Study material –
◆ ◆ ◆

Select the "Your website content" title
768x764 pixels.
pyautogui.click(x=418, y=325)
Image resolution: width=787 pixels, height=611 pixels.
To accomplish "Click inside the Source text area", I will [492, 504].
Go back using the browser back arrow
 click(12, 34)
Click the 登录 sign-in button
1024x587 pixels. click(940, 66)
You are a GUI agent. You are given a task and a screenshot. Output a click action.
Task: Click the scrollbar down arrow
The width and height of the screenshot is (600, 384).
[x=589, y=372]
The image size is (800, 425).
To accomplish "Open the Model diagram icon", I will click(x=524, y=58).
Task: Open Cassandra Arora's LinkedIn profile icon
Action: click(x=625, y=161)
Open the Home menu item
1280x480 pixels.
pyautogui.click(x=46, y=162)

◆ ◆ ◆

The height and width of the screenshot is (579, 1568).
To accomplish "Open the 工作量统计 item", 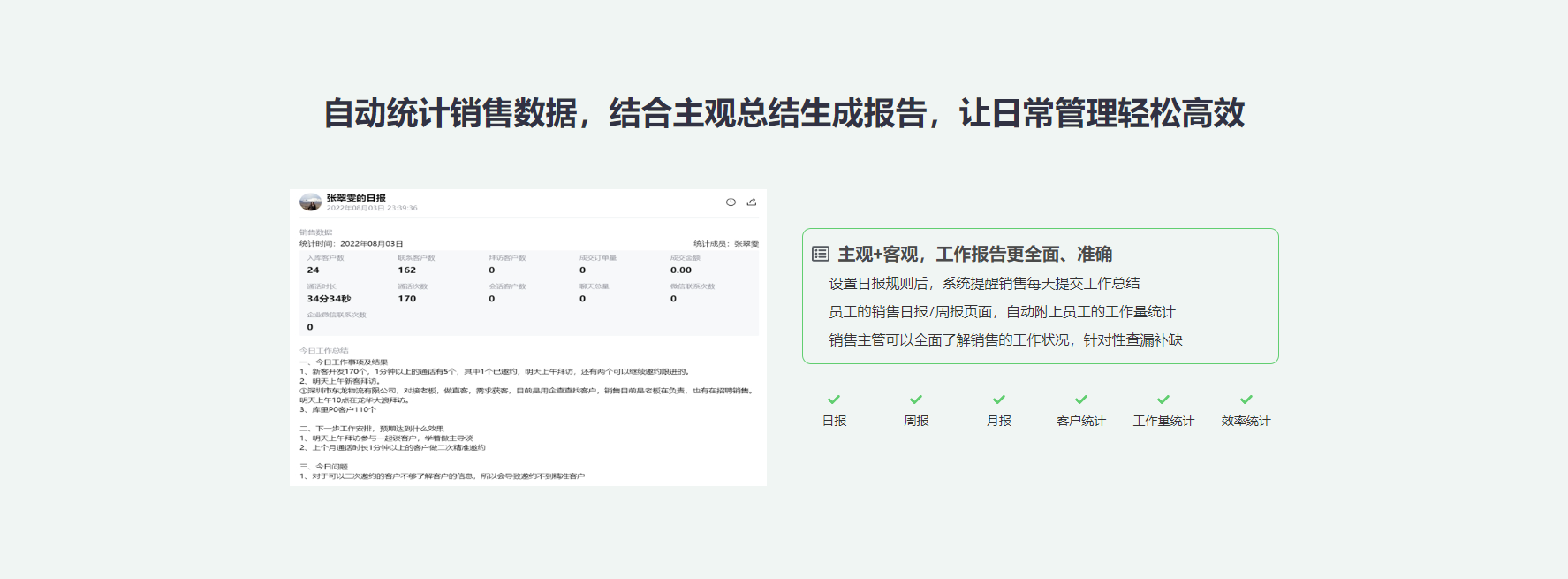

◆ ◆ ◆

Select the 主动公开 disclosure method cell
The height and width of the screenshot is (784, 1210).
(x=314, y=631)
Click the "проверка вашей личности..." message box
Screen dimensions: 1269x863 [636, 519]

◆ ◆ ◆

Activity – For every line of the material that holds the word "Select", make a copy.

Output below –
Select the "Your website content" title
Select the 主动公开 disclosure method cell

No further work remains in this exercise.